A review by ergative
Death In The Spires by KJ Charles

3.75

(Thanks to Netgalley for an ARC)

I enjoyed reading this, but I think that if I were not already a regular commuter on the K. J. Charles train, this would not be enough to get me there. Broadly, we have a sort-of-two-timeline story: First, there is a cohort of brilliant young Oxford students, who end their time in school when one of them is murdered (yes, it is all very Secret History). Circumstances make it clear that the murder was committed  by one of the cohort, that is clear, but none of them (except the murderer) knows which it is. 

Then, there is the main plot, ten years later, when one of the cohort decides to solve the murder once and for all, tracks down the old gang, and a series of grim and unfriendly reunions ensues.
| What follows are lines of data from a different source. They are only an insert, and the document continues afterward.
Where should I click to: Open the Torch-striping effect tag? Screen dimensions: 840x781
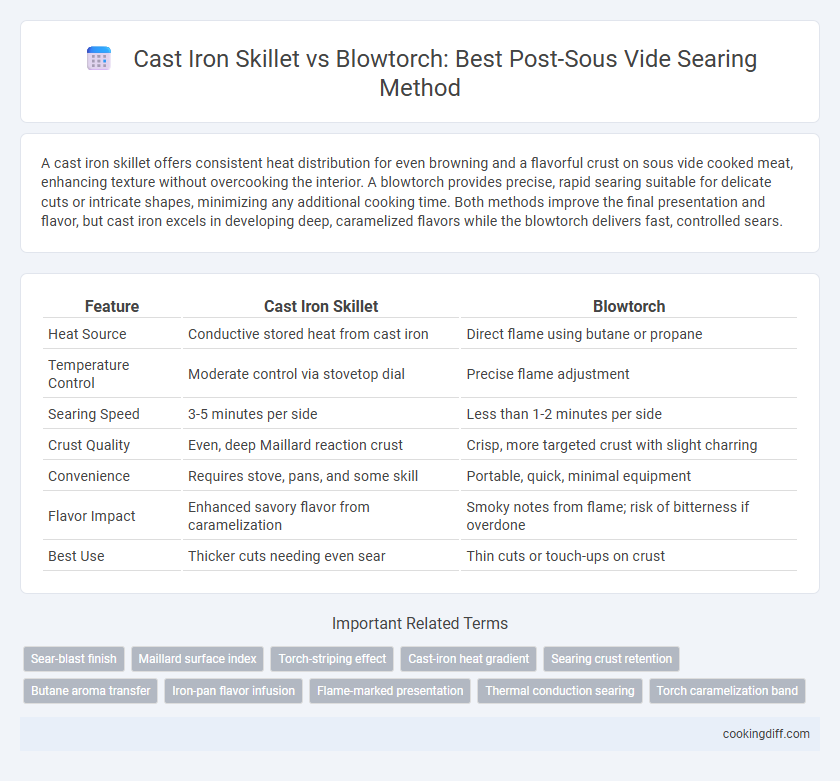(x=332, y=659)
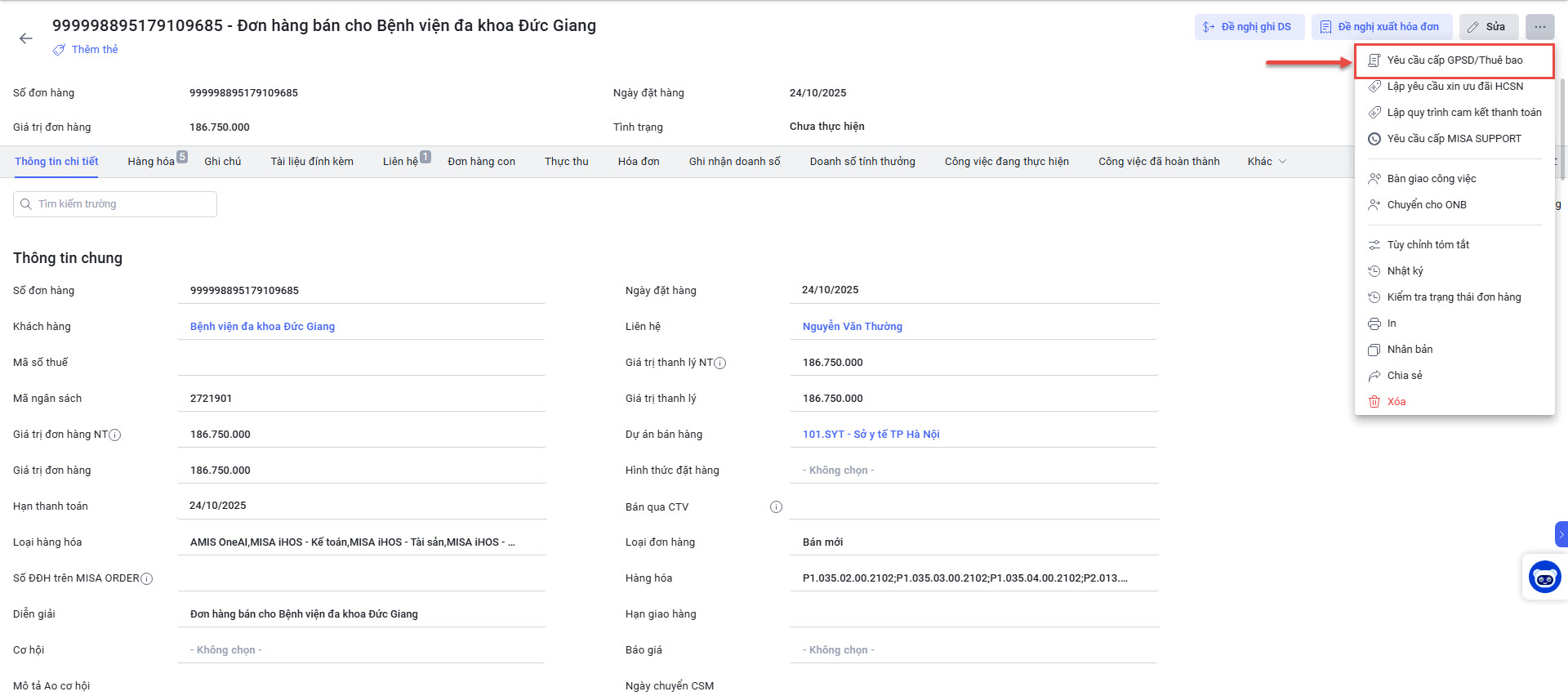Open the chatbot assistant icon
The height and width of the screenshot is (696, 1568).
pos(1544,577)
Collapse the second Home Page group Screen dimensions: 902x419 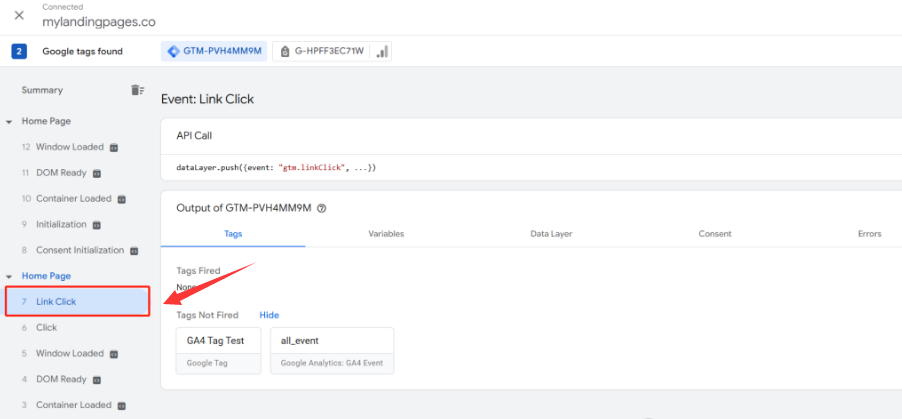[x=9, y=276]
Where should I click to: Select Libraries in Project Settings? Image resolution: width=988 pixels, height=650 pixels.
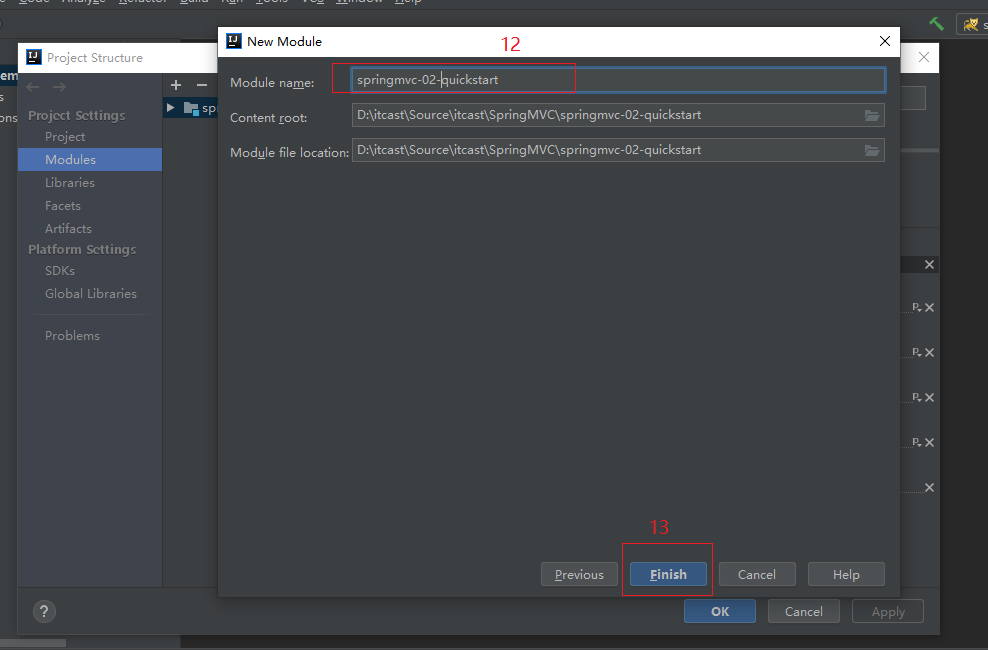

Charles does a very good job of evoking that sense of curdled, poisoned friendship, and the lurking suspicions even among people who were otherwise devoted to each other. The eventual unraveling of the secrets and revelations of the circumstances surrounding the murder were very emotionally satisfying.
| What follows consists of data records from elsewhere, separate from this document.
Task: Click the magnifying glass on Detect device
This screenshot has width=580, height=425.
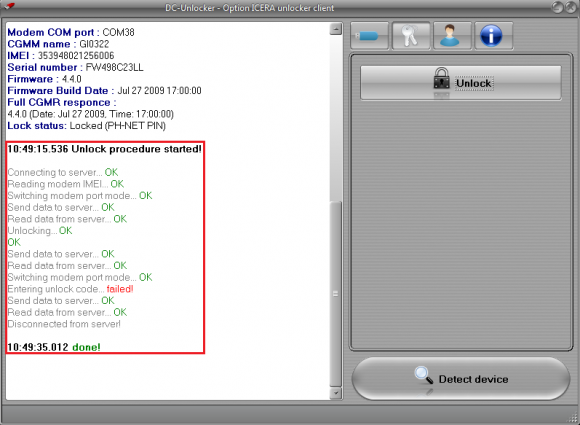Action: 423,375
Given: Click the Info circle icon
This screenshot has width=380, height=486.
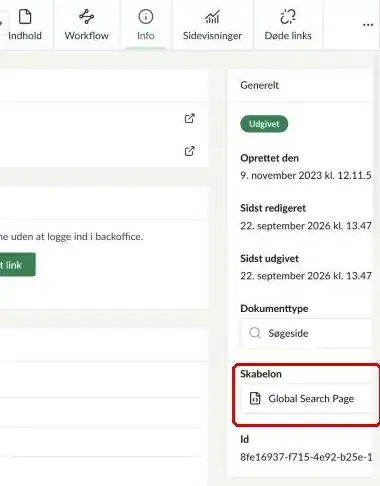Looking at the screenshot, I should pyautogui.click(x=146, y=17).
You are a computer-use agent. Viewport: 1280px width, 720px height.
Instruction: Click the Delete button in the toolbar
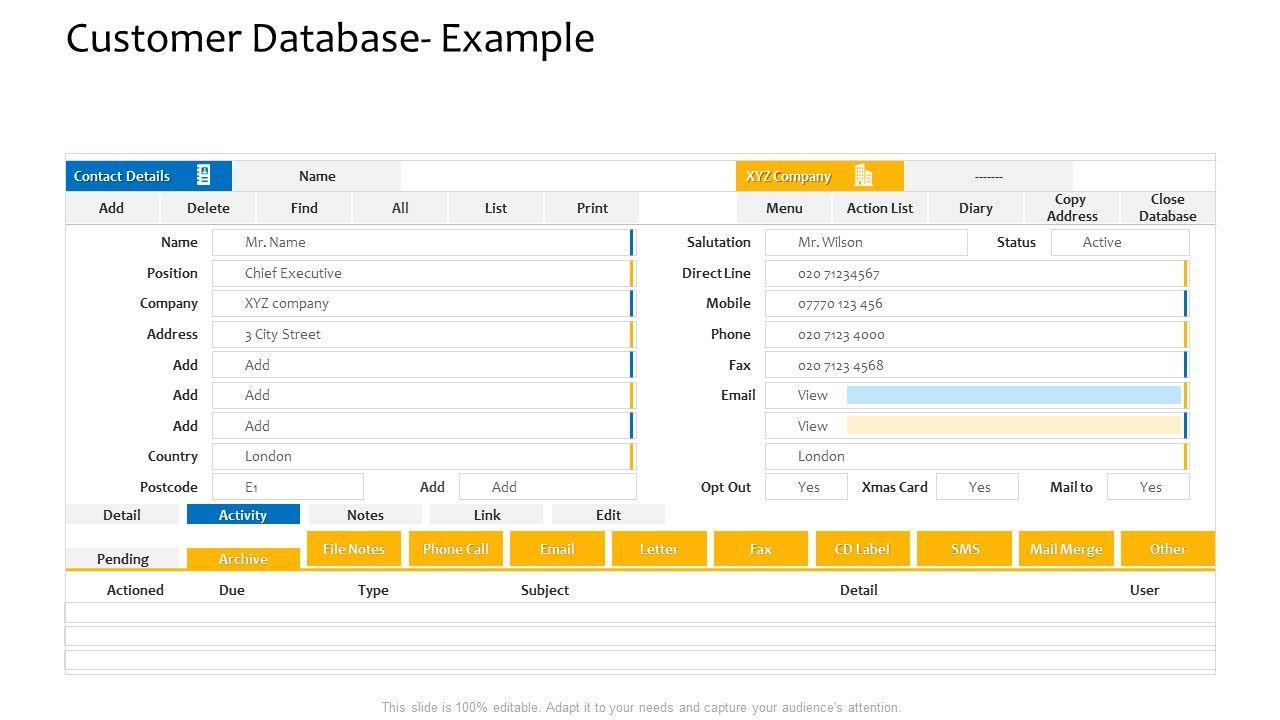[x=208, y=208]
I can absolutely see why Charles chose this narrative structure, but the fact remains that by putting key details in the flashback chapters, she also has to make us wait for details that everyone knows but isn't telling us in the main narrative. I found that rather irritating. I hate when a book is obviously keeping secrets from me for reasons of structural convenience, rather than for reasons related to plot. If the viewpoint character knows a thing, I really ought to know it too. So once the flashback chapters were done, I found the plot much more entertaining. Yet I don't think they could have been dispensed with altogether, because the emotional punch of the ten-years-later plot really does require that you have experienced what the cohort of students were like in their prime.

So maybe, in the end, my trouble with this book is that I don't much care for dual timelines, and that's not Charles's fault.